Par Etienne CHERON

Ce qui est formidable lorsque l'on couche par écrit et au fil de l'eau ses impressions sur la politique, c'est qu'un point de vue à un moment donné peut assez rapidement apparaître absurde pour ne pas dire ridicule.
Il y a deux jours, j'écrivais un article que j'avais finement intitulé "la remontada de Manuel Valls" "https://blogs.mediapart.fr/etienne-cheron/blog/090517/la-remontada-de-manuel-valls. J'étais pas peu fier de ce titre, qui depuis la vraie remontada du Barça, a probablement du servir un bon millier de fois, du compte rendu d'un match de foot de district au reportage d'investigation sur la partie de loto organisée par un club du 3e âge.
Les réations suscitées par la démarche de notre ex Premier Ministre ont été vives ! fin de non recevoir de la République en Marche (attention aux chevilles qui enflent !), menaces de sanctions de la part du PS (un bon procès stalinien pour faire oublier la déroute), humiliations par tous les éditorialistes (l'odeur du sang fait toujours naître un peu d'excitation).
Donc, mardi dernier, j'estimais que Manuel Valls venait de marquer le premier but de "sa remontada à lui". On ne peut que constater que ses adversaires viennent d'égaliser.
J'ai fait partie de ceux qui l'ont trouvé agaçant, parfois arrogant et brutal alors qu'il était notre Premier Ministre ; son obcession pour les questions de voile, de laïcité m'ont même parfois fait ne plus supporter le seul terme de République ; son 49-3, sa déchéance de nationalité, sa loi travail, tout cela j'étais contre. La trahison de son engagement à soutenir le vainqueur des primaires m'a choqué... bref comme toute personne de gauche, j'avais et j'ai toujours de nombreuses raisons de ne pas me reconnaître pleinement dans ses options et dans son style.

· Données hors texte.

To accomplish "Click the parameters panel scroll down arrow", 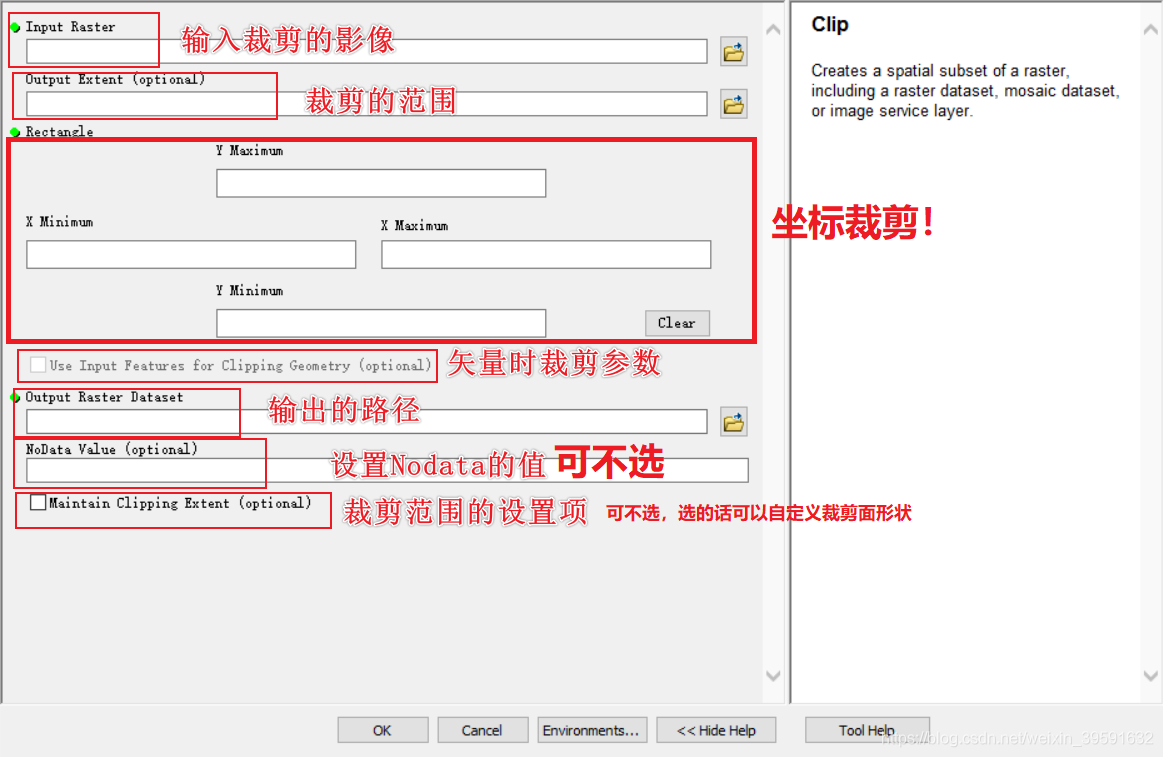I will pos(773,675).
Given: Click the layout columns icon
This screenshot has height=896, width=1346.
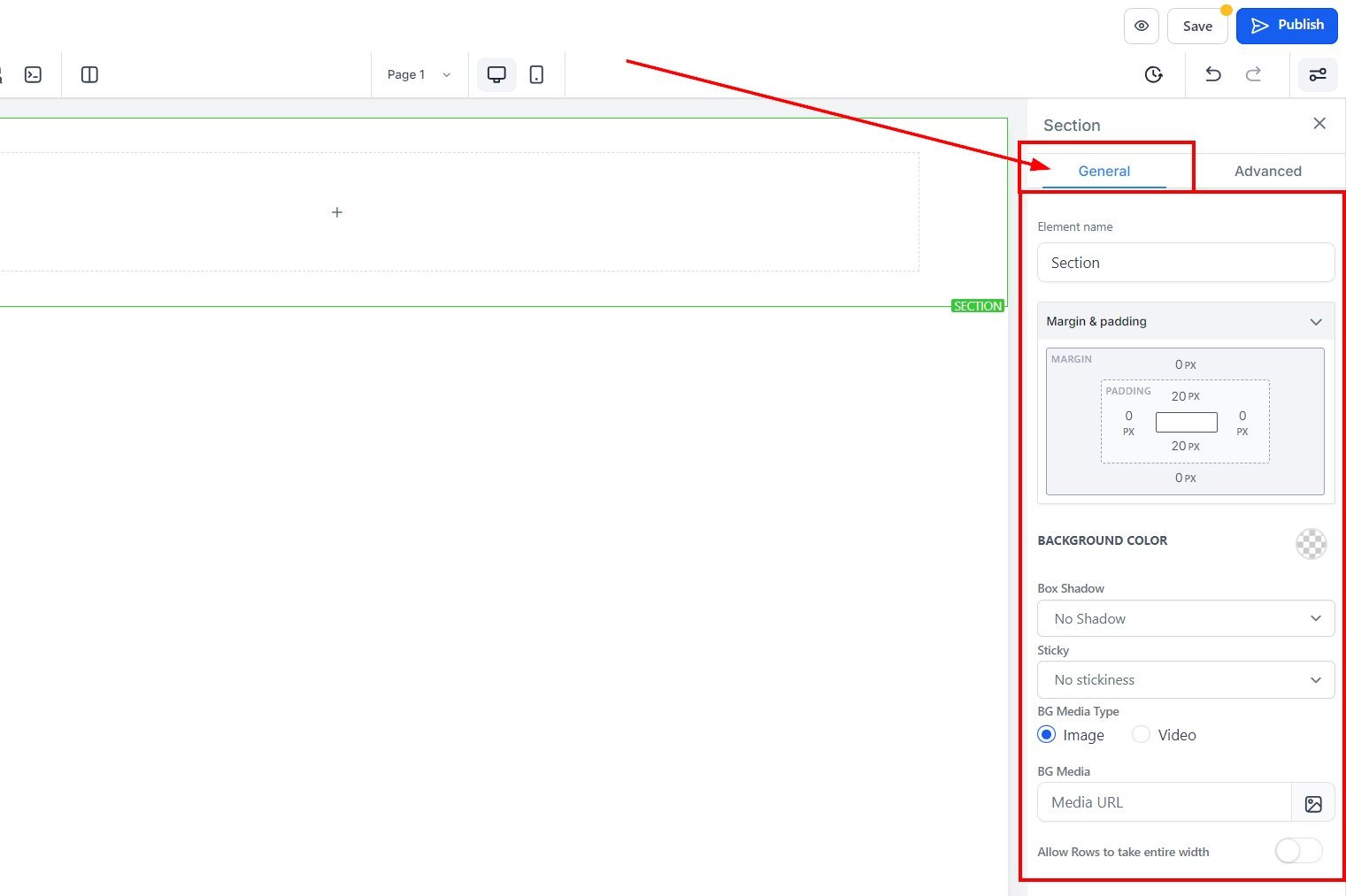Looking at the screenshot, I should point(89,75).
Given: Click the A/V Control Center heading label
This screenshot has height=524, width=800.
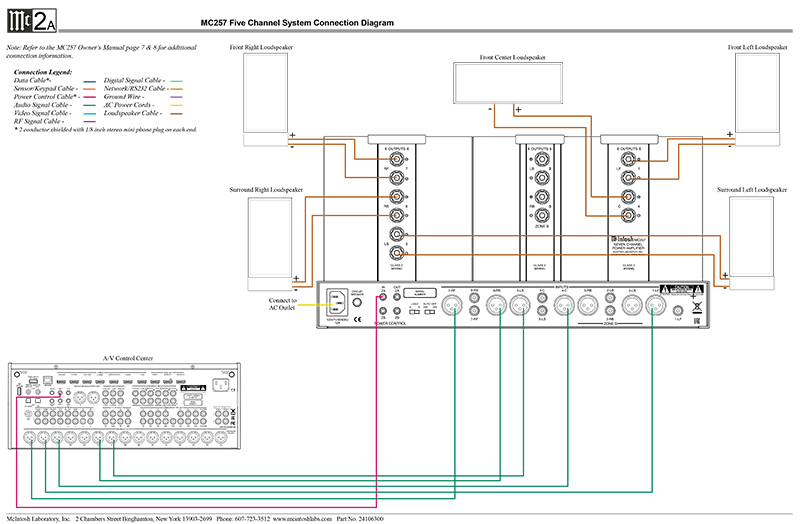Looking at the screenshot, I should point(124,356).
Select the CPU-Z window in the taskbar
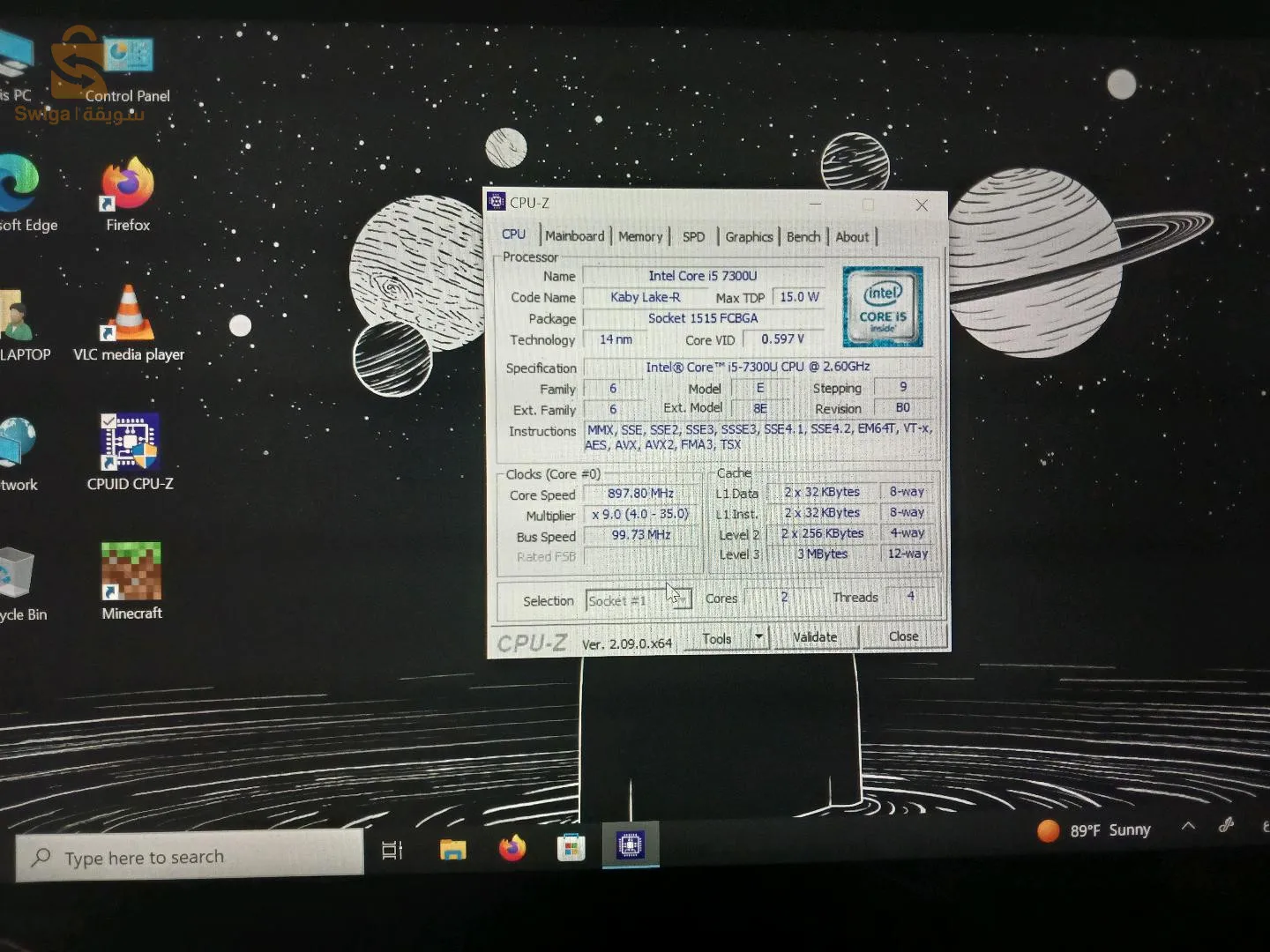The width and height of the screenshot is (1270, 952). click(x=630, y=845)
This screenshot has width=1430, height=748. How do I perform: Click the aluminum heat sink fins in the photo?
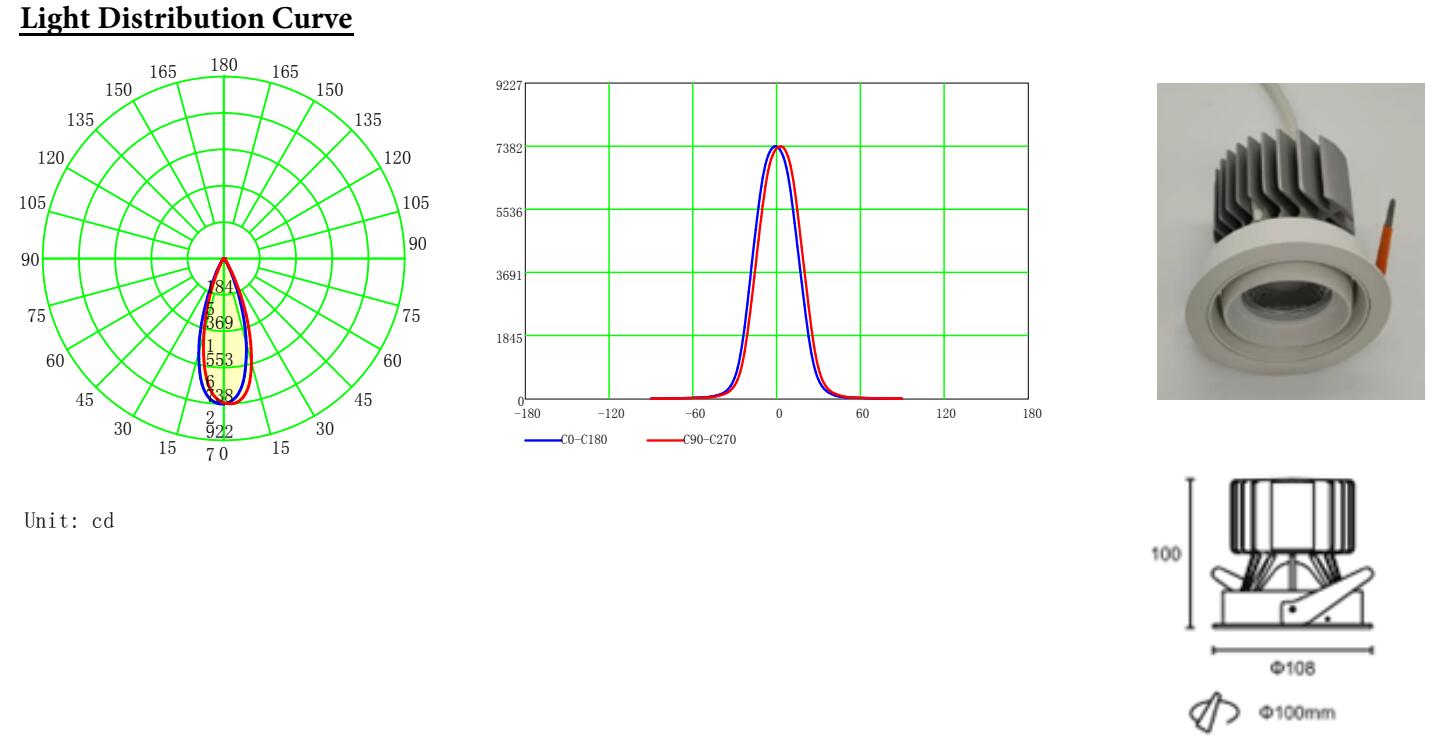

Mais il faut se souvenir que Manuel Valls a vécu une des primatures parmi les plus compliquées de ces dernières décennies. Comment peut-on oublier les attentats, la France en guerre au Mali ou en Syrie, le travail au côté d'un joueur de flûte du niveau de François Hollande ?
Son bilan politique est donc mitigé (comme tous les bilans d'ailleurs). Mais mérite-t-il réellement ce déchainement médiatique, ces sarcasmes, l'humiliation. Je ne le crois pas mais je connais trop bien la meute ainsi lâchée.
Donc les adversaires de Manuel Valls (en fait à peu près tout le monde), aujourd'hui courageux, audacieux et visionnaires se ruent sur lui. Ils ont donc clairement égalisé. 1-1.
Jeune salarié, un de mes mentors m'avait appris que "dans la vie il ne fallait jamais humilier". J'y crois plus que jamais. Toucher l'orgueil d'une personne fait d'elle votre adversaire le plus redoutable, le plus déterminé. Et lorsque celle-ci est fière comme Manuel Valls semble l'être (gros cliché du fier ibérique là mais je n'ai pas pu résister), les dégâts peuvent être sérieux, n'en doutons pas.
Manuel Valls est surement plus isolé depuis quelques temps, c'est logique. Son offre de service était probablement trop rapide. Elle a surtout été incomprise. Imagine-t-on sérieusement un seul instant qu'il a besoin d'une investiture pour s'imposer à Evry ? Manuel Valls vient du terrain, il le connaît, il a du correctement le labourer depuis 3 mois et il gagnera même assez largement au mois de juin ; cette victoire sera d'autant plus valeureuse que l'adversité sera massive.
Je ne crois donc absolument pas en sa "mort politique", bien loin de là. Le scénario d'une réelle remontada est en train de se mettre en place. Je persiste et je signe.